Merge #250
250: elf2tab: Update to current version r=hudson-ayers a=towoe
Fixes #249
Signed-off-by: Tobias Wölfel <tobias.woelfel@mailbox.org>
Co-authored-by: Tobias Wölfel <tobias.woelfel@mailbox.org>
diff --git a/doc/DesignConsiderations.md b/doc/DesignConsiderations.md
new file mode 100644
index 0000000..8e72eeb
--- /dev/null
+++ b/doc/DesignConsiderations.md
@@ -0,0 +1,121 @@
+Design Considerations
+=====================
+
+This document describes several of the factors that constrain the design of
+`libtock_core`.
+
+## Size impact
+
+Tock is designed to run on hardware with limited program storage and limited
+RAM. On Google's H1 chip, the Tock kernel and apps are limited to a 256 KiB
+flash region. The HiFive1 Rev B board has only 16 KiB of RAM.
+
+Note that a Tock system may have multiple process binaries, each of which uses
+`libtock_core`, so `libtock_core` must minimize its size impact to the extent
+possible.
+
+A process binary is generally stored in non-volatile memory and contains:
+
+ * Runtime headers (the `.crt0_header` section)
+ * Executable code (the `.text` section)
+ * Read-only data (the `.rodata` section)
+ * Non-zero-initialized read-write data (the `.data` section)
+
+A process' memory section is in RAM and contains:
+
+ * Heap memory (if a dynamic memory allocator is present)
+ * Zero-initialized read-write data (the `.bss` section)
+ * Non-zero-initialized read-write data (the `.data` section)
+ * Stack memory
+
+`libtock_core` developers should consider the space usage of their code, and
+where the space usage is (non-volatile memory or RAM). Important note: the
+`.data` section consumes space in both non-volatile memory and RAM!
+
+Most apps will not use all functionality in `libtock_core`. The size impact of
+using `libtock_core` in an app should be commensurate with the `libtock_core`
+functionality that app uses. If done correctly, this will allow `libtock_core`'s
+users to build Tock systems with multiple small, single-purpose apps without
+excessive code duplication.
+
+## Testability
+
+Programmatic tests are important to verify that new functionality works
+correctly and to keep existing functionality working through nontrivial
+refactorings.
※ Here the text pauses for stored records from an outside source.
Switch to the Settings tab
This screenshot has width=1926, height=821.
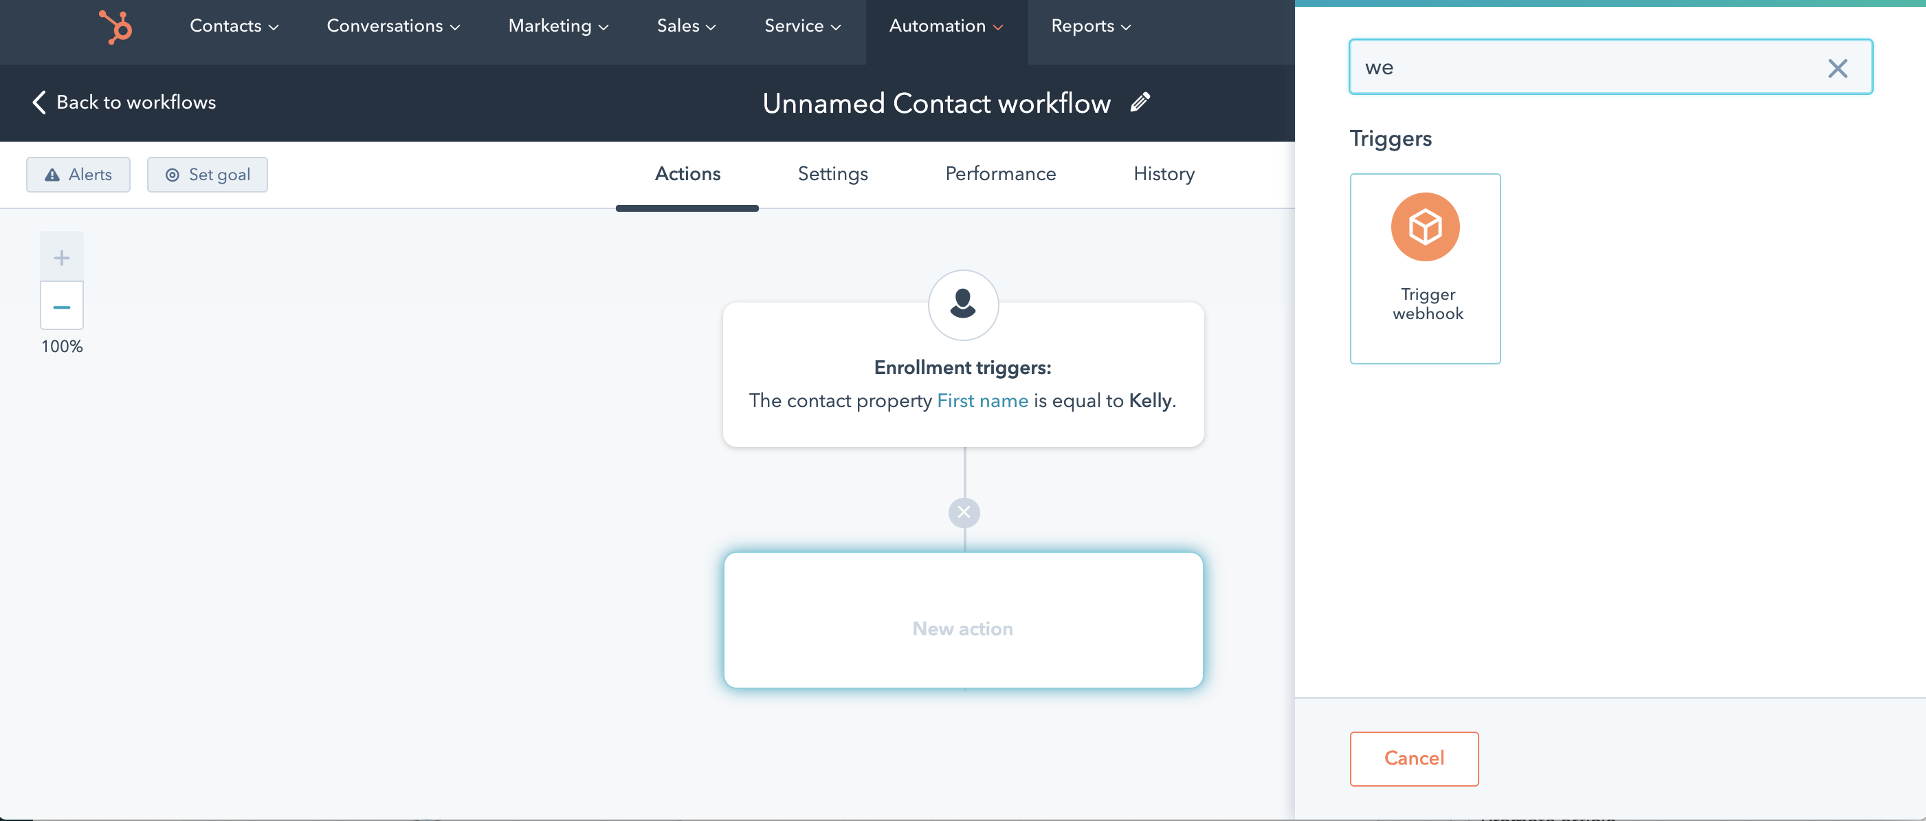coord(832,174)
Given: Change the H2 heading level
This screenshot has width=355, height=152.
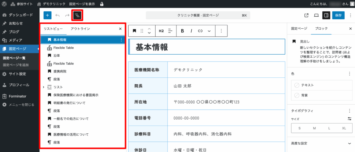Looking at the screenshot, I should (161, 31).
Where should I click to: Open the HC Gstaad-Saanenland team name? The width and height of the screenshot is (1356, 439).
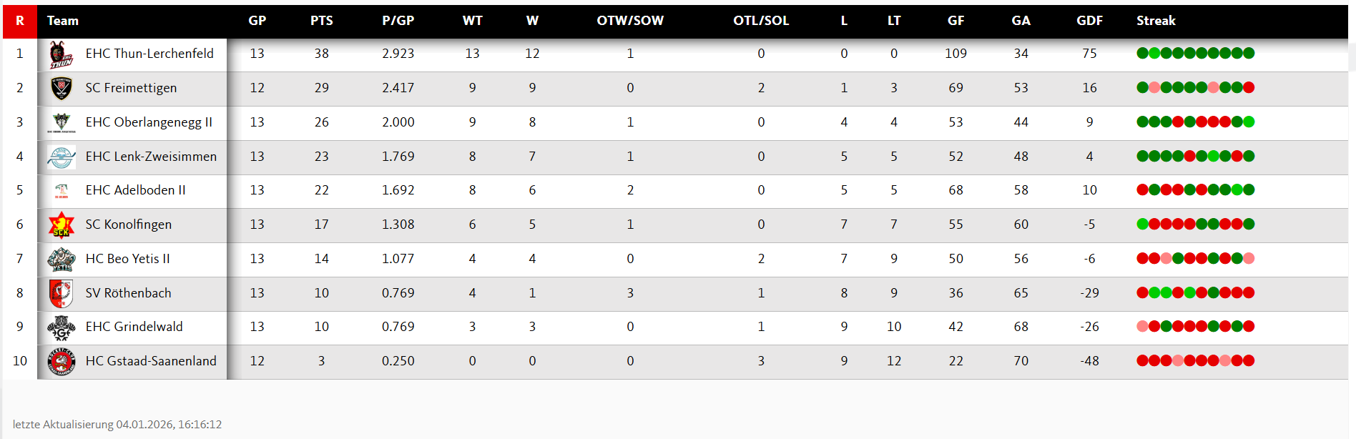[x=151, y=361]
Different types of tests offer different capabilities:
+
+ * **Host-based unit tests** run on a non-Tock host OS (such as Linux). They
+ can only be used with portable `libtock_core` code, as the code they test
+ must run on both Tock and the host OS. These tests must either test code
+ that does not directly use system calls, or must direct the system calls to
+ a fake Tock kernel. These tests can be fast (compile and run in seconds),
+ and can easily simulate a variety of failure modes (e.g. kernel errors) that
+ may be difficult to generate with a real Tock kernel.
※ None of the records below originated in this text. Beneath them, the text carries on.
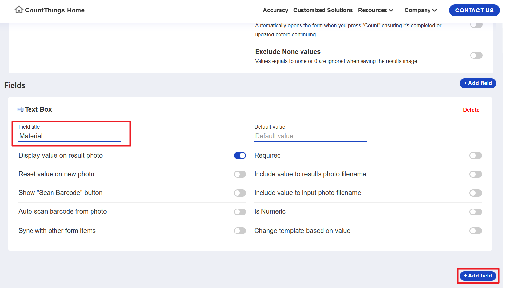Click the top Add field button
The image size is (519, 288).
click(x=477, y=83)
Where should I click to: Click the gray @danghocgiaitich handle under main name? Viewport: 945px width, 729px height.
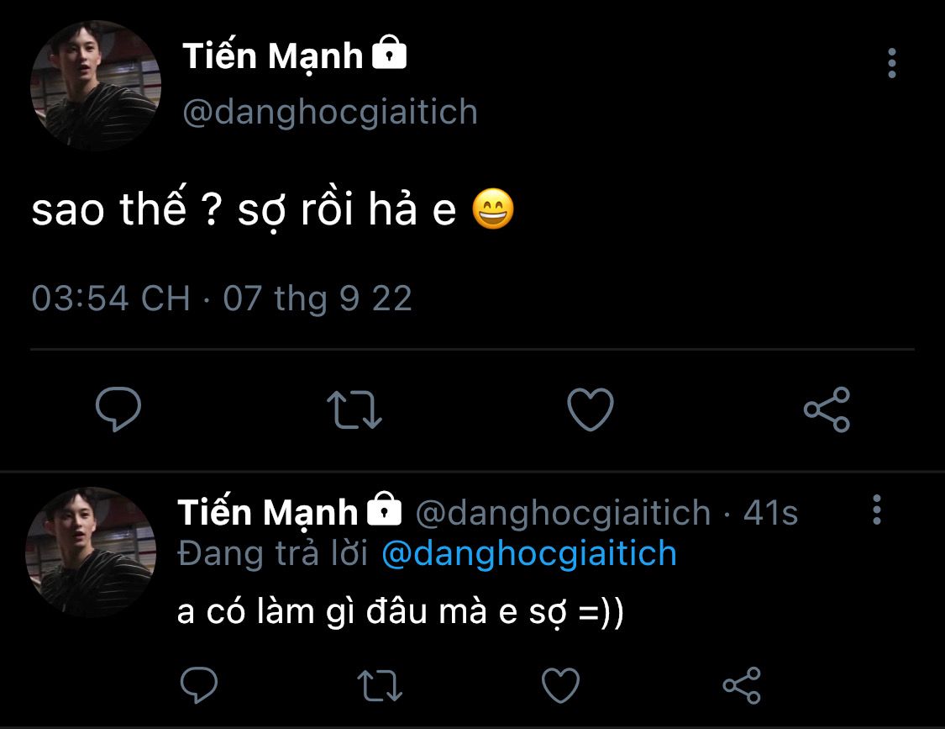click(330, 112)
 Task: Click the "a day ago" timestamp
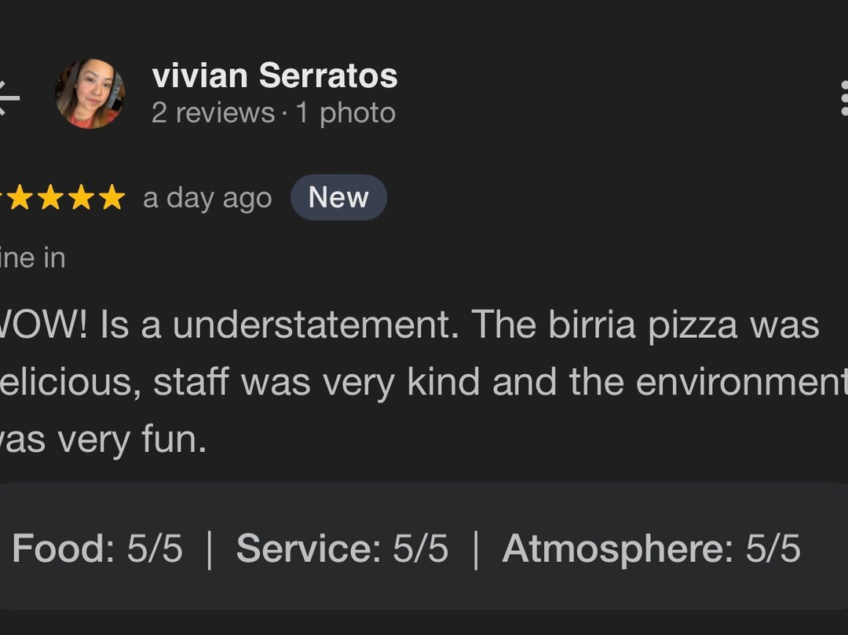click(207, 198)

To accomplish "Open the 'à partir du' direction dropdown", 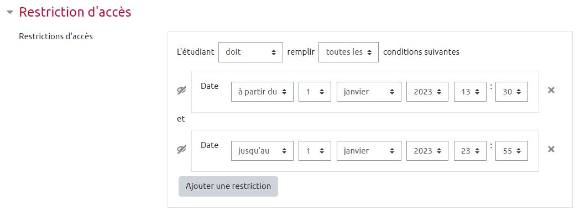I will pyautogui.click(x=262, y=92).
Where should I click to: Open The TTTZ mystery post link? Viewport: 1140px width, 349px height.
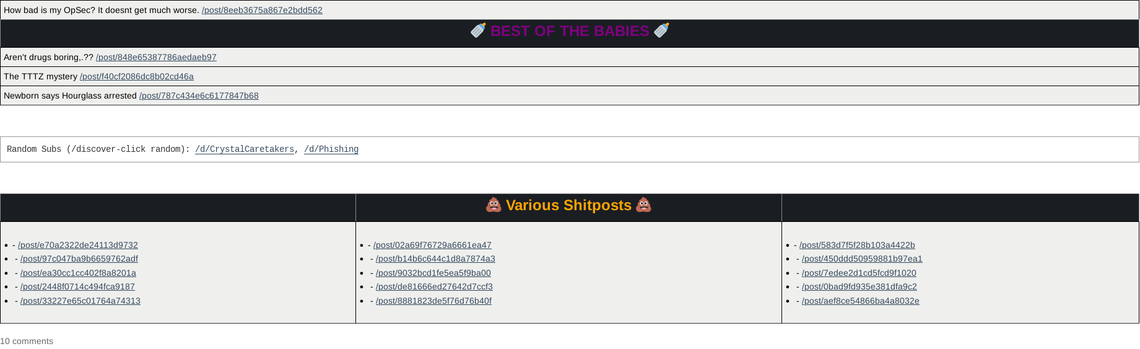coord(137,76)
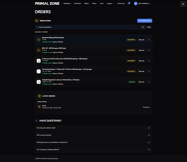The image size is (187, 162).
Task: Click the Latest Orders box icon
Action: 39,96
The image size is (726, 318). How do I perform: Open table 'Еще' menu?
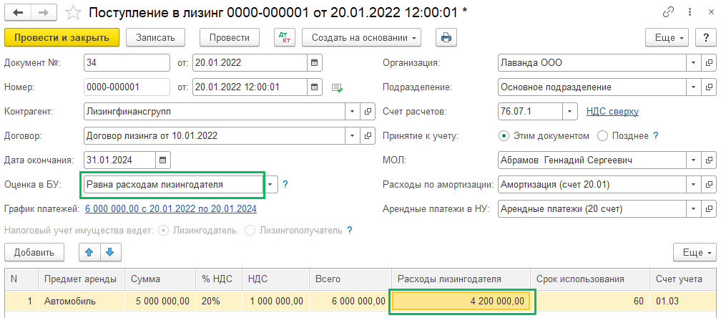(x=694, y=252)
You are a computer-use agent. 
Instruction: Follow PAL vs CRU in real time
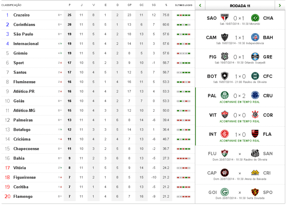240,102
+ * **Emulation tests** run on an emulated Tock system. Currently, emulation
+ tests run in QEMU on an emulated HiFive1 Rev B board. These test
+ `libtock_core`'s interaction with a real Tock kernel, albeit with limited
+ hardware access.
+ * **Hardware tests** run on physical hardware with a real Tock kernel. These
+ are end-to-end tests that test not only `libtock_core`'s functionality but
+ also the Tock kernel's interaction with the real hardware. However,
+ automating these tests is difficult, and currently we do not have a way to
+ run hardware tests in CI.
+
+If `libtock_core` is functional on real hardware with a real kernel, it should
+be able to support emulation tests and hardware tests. However, host-based unit
+tests require more work. In its intended use case, `libtock_core` is not
+supposed to be portable, supporting only the Tock kernel. Hoever, host-based
+unit tests are very valuable, both for rapid development and for testing error
+handling code. To support host-based tests, `libtock_core` must be built out of
+portable pieces that can be unit tested, even though the library as a whole is
+not portable.
+
+Testing pieces of `libtock_core` against a fake kernel can be done using
+dependency injection, but most dependency injection techniques have considerable
+code size and RAM usage costs. `libtock_core` needs either a dependency
+injection technique that has minimal size impact or an alternative mechanism for
+testing `libtock_core`'s system call error handling logic.
+
+## Support multiple asynchronous programming models.
+
+The general Rust ecosystem has converged on futures as its building block for
+interoperable asynchronous APIs, but futures have a [size
+cost](https://github.com/tock/design-explorations/tree/master/size_comparison)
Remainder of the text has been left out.